While both proposals are worth considering, they should be carefully evaluated by BRHS management to ensure the health system gets the biggest bang for its buck, consultant John A. Schrull of High Point told the committee.
“I think both of these presentations today represent potential. The question is cost-benefit,” Schrull said. “We need to chase hard those things that will give us additional breathing room, but we can’t chase all of them.
“Both of these things have merit. The question is, relatively speaking, are they the best?”
The committee met Wednesday after a hiatus and will continue to meet weekly for the next month.
Next week, the committee is scheduled to discuss scheduling at local doctors’ practices, marketing for Washington’s remaining urgent-care practice, services offered by the medical center’s laboratory, hospital pharmacy practices and possible employee salary reductions.
BRHS Board Chairman Alice Mills Sadler said the committee’s work will help BRHS negotiate with possible merger partners “from a position of strength instead of a position of desperation.”
BRHS is seeking proposals from 10 potential merger partners, including Greenville-based University Health Systems of Eastern North Carolina and nine for-profit systems in Florida, Georgia, Pennsylvania, Tennessee and Texas.
In the meantime, it is seeking ways to improve its financial situation.
The committee’s goal is to “try to find ways to reduce costs and increase revenue whether we wind up leasing the hospital or whether we wind up keeping the hospital,” said committee Chairman Hood Richardson. Richardson is a member of the BRHS Board of Commissioners and Beaufort County Board of Commissioners.

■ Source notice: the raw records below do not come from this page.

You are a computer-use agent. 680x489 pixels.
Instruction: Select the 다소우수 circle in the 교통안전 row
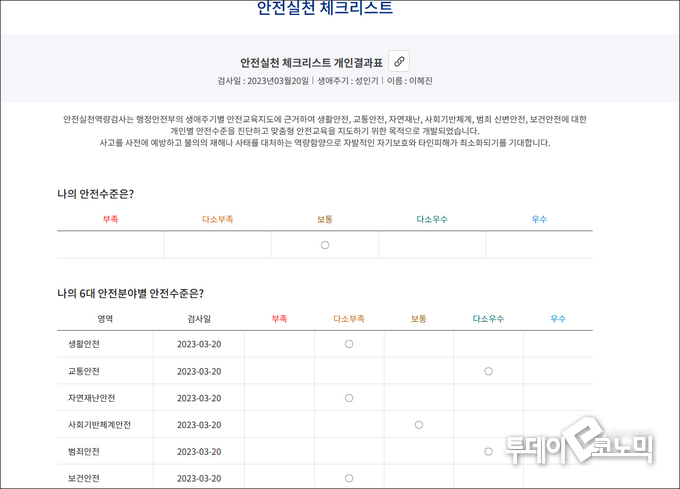488,371
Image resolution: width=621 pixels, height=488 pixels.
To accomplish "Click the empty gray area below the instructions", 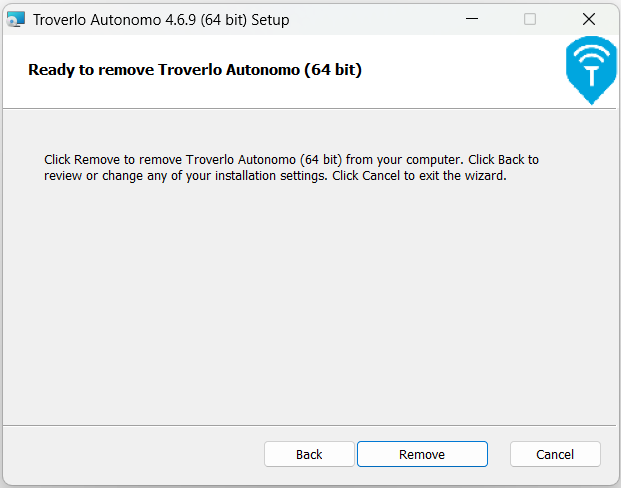I will (310, 300).
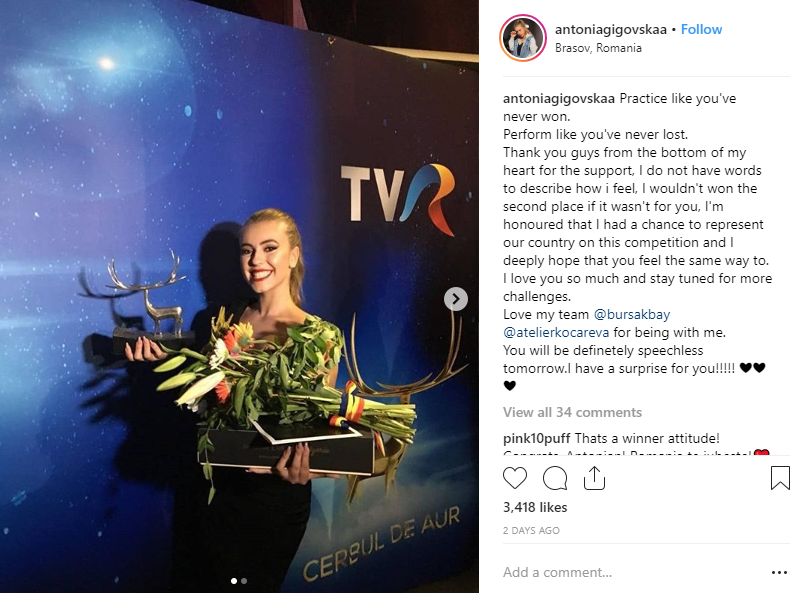Follow the antoniagigovskaa account
The image size is (796, 593).
[x=701, y=29]
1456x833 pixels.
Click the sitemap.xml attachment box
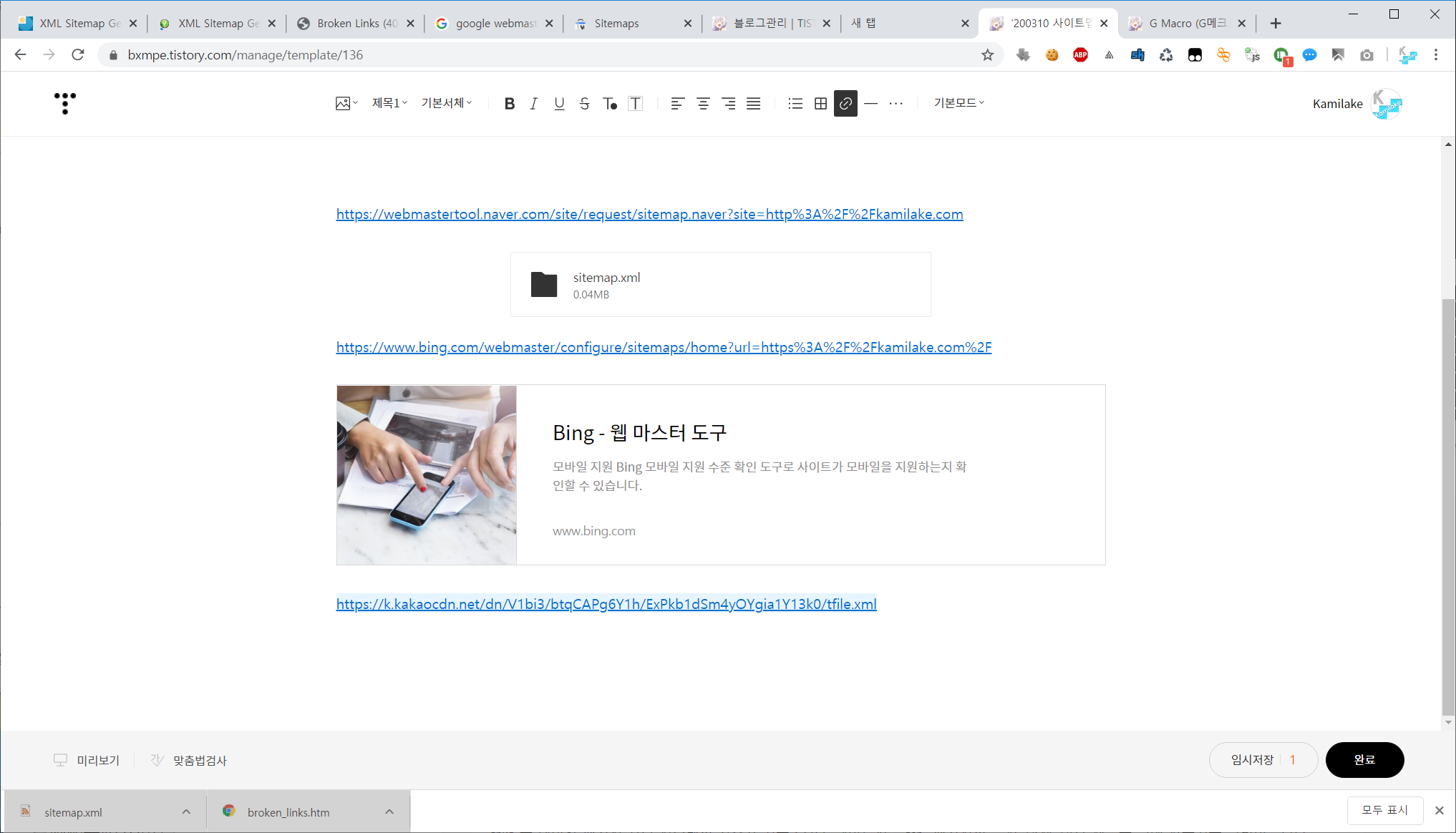click(720, 285)
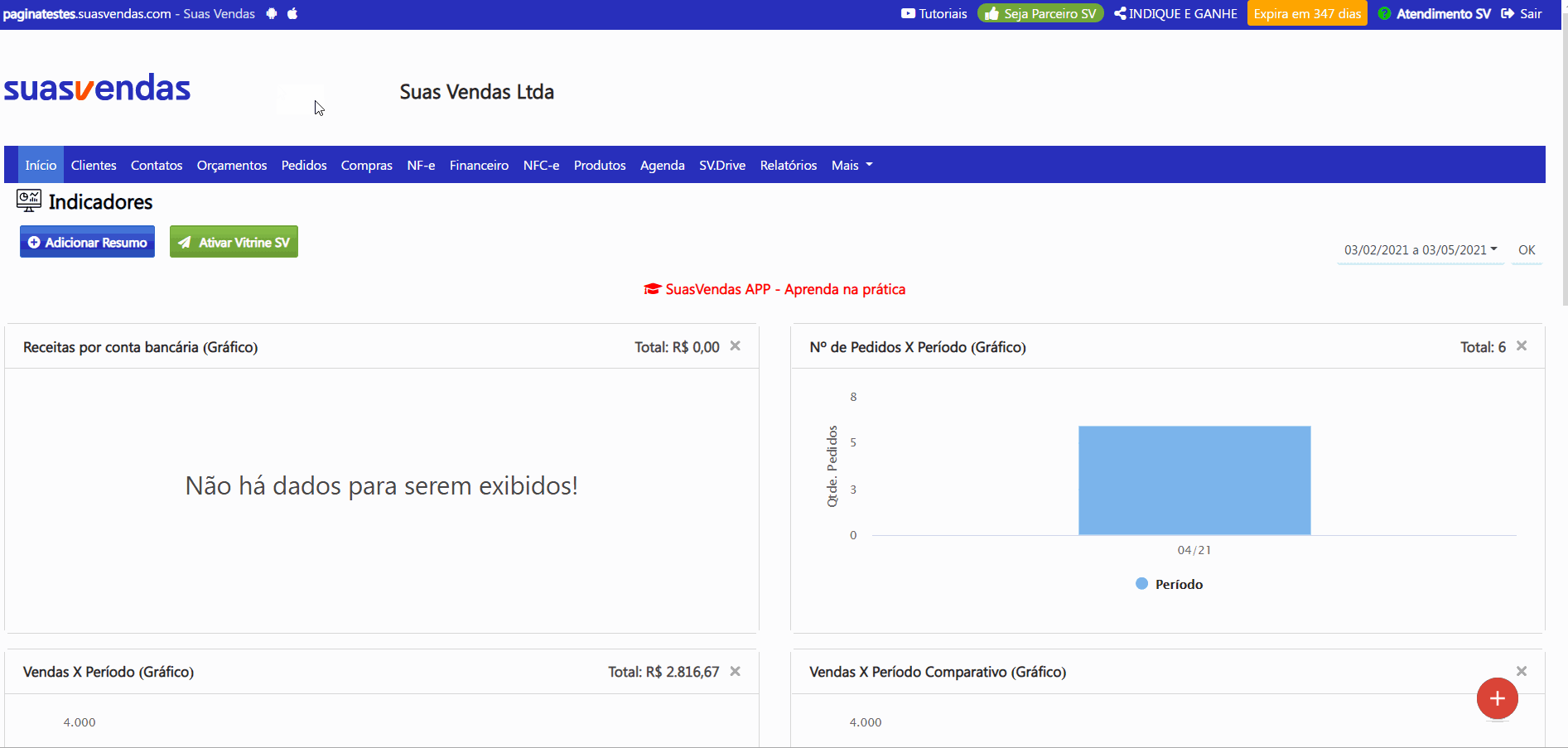The width and height of the screenshot is (1568, 748).
Task: Click the share icon beside INDIQUE E GANHE
Action: point(1120,13)
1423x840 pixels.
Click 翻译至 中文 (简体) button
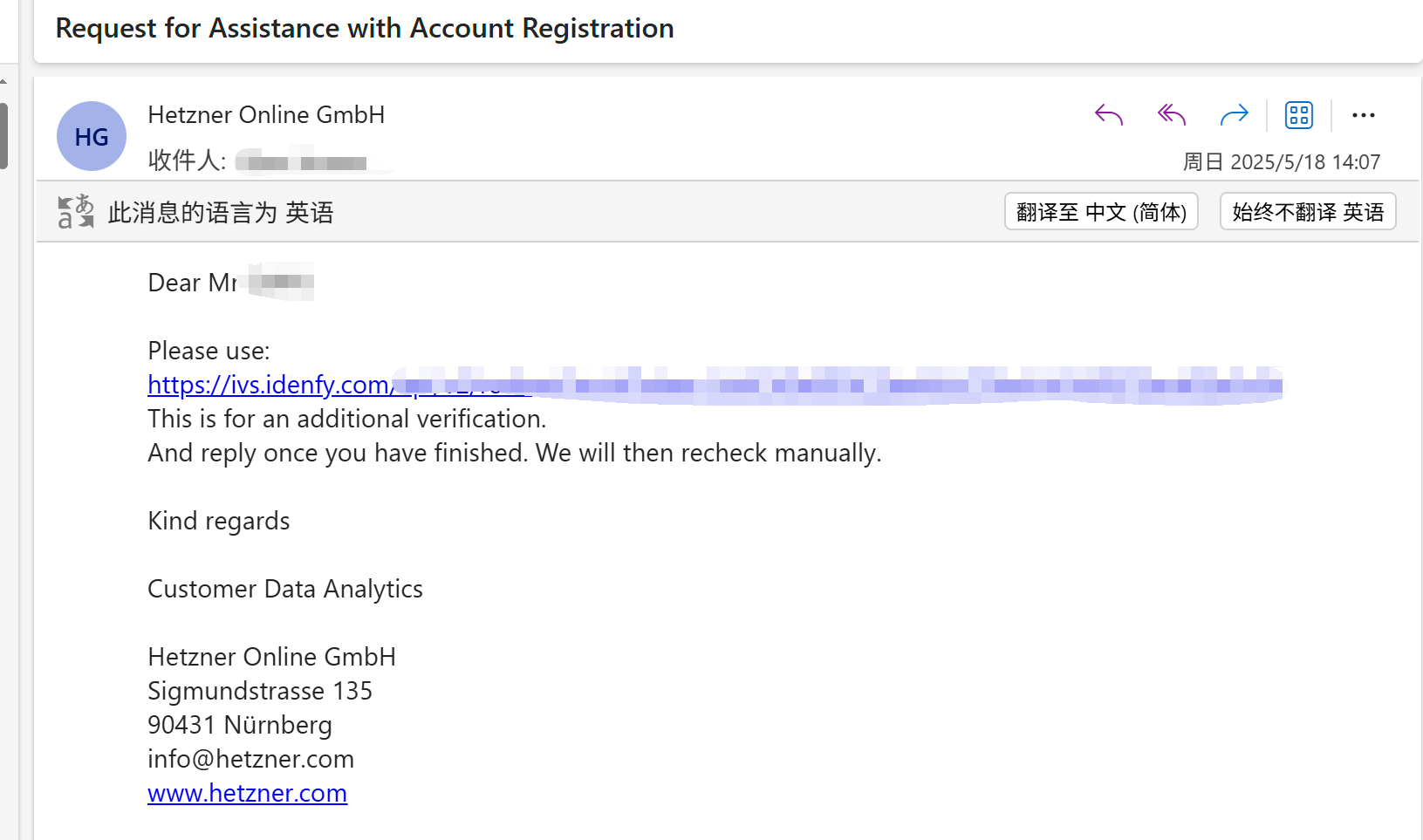coord(1101,212)
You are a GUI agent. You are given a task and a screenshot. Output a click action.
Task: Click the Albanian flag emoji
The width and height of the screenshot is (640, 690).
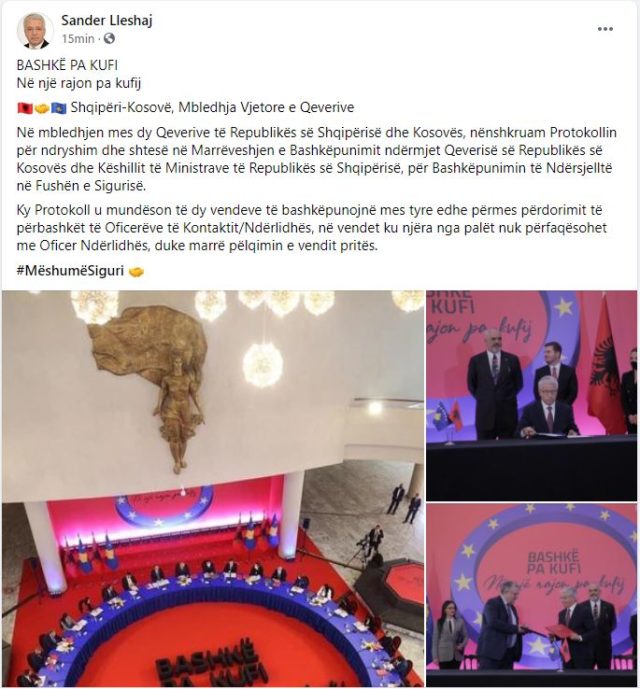pos(24,108)
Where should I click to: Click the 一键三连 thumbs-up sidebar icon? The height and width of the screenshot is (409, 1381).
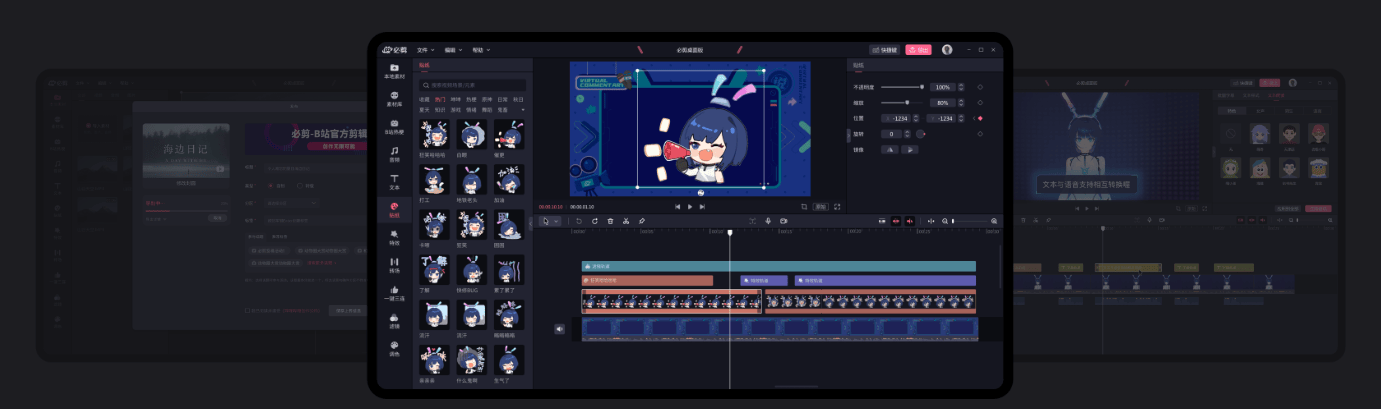tap(394, 293)
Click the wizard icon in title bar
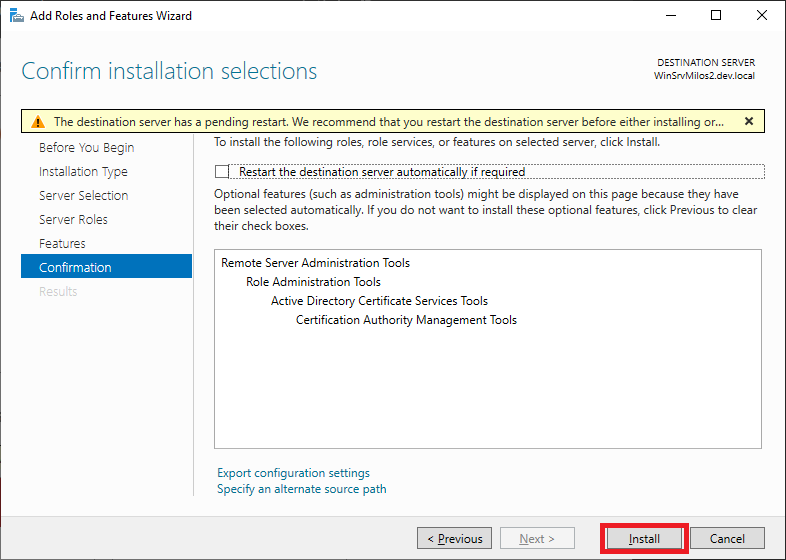The image size is (786, 560). (x=14, y=16)
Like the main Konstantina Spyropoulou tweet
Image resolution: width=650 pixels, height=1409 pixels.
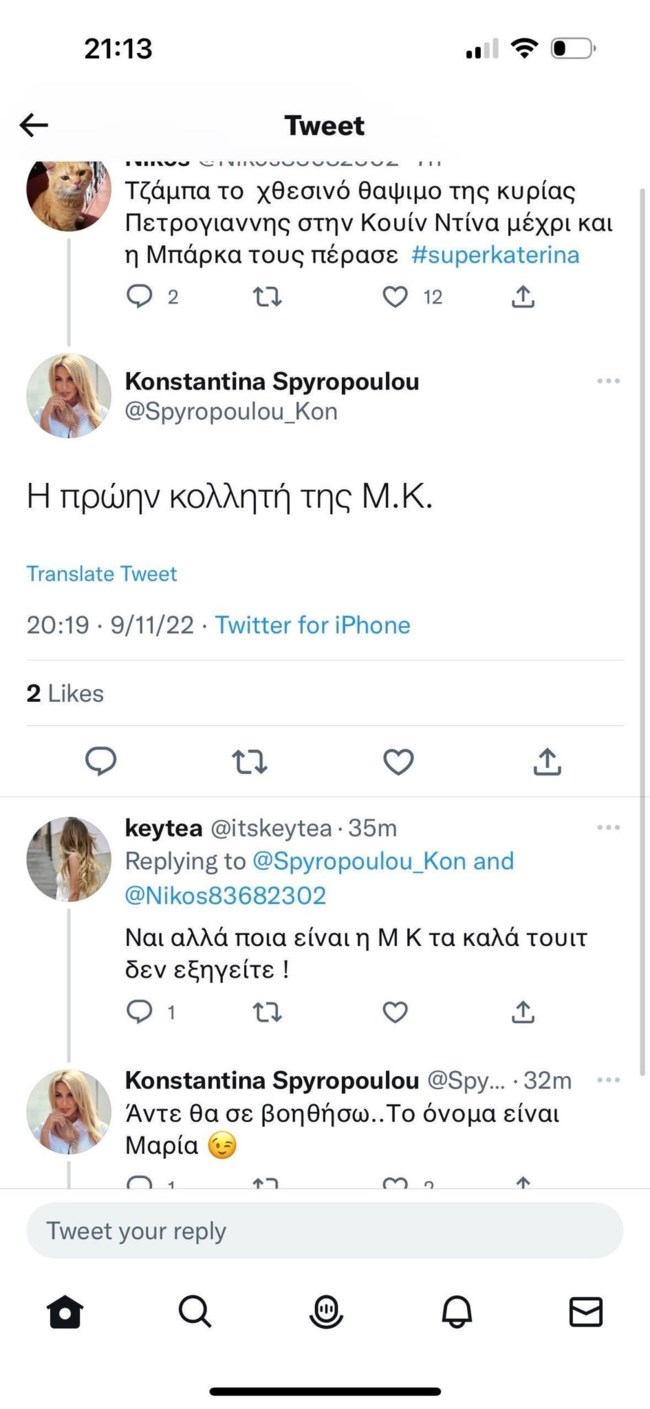click(x=398, y=762)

A plan to help BRHS collect some of its unpaid bills was presented to the committee by Nathan Sauers, senior vice president for business development of Healthcare Fiscal Management of Williamston.
Healthcare Fiscal Management has worked with some 45 health-care providers since it began its operations in 1997, Sauers said.
Under the proposal, Healthcare Fiscal Management would be paid a commission based on a percentage of the money collected once the money owed BRHS is paid, Sauers said.
Sauers declined to make much of the information in his plan available to the public — including the cost of his proposal — stating that it included “proprietary information.”
A plan to help the medical center recoup more money for patient care through an intensive review of patients’ charts was presented by Victor Bustard, a New Bern gynecologist and obstetrician representing BCE Technology.
With corporate headquarters in Clearwater, Fla., BCE Technology trains doctors to improve the documentation of their care for patients, which helps improve hospital reimbursement for services.
The program, in use at Craven Regional Medical Center, has helped that hospital increase its revenue and could help BRHS increase its reimbursements by more than $1.7 million a year, Bustard said.
The cost of the program was initially estimated to range from $125,000 to $250,000.
Bustard said BRHS could recoup those costs within the first months of the program.
The need for improved documentation, known as chart review, at BRHS was endorsed by James Manning, a hospitalist at BRHS who also oversees the local staff of hospitalists.
“This is something that I have been talking about for a long time,” he said. “This is about getting the money we are owed.”
The committee referred both proposals to Susan Gerard, BRHS acting chief executive officer, and other members of the management team for a recommendation at the BRHS Board of Commissioners meeting Tuesday.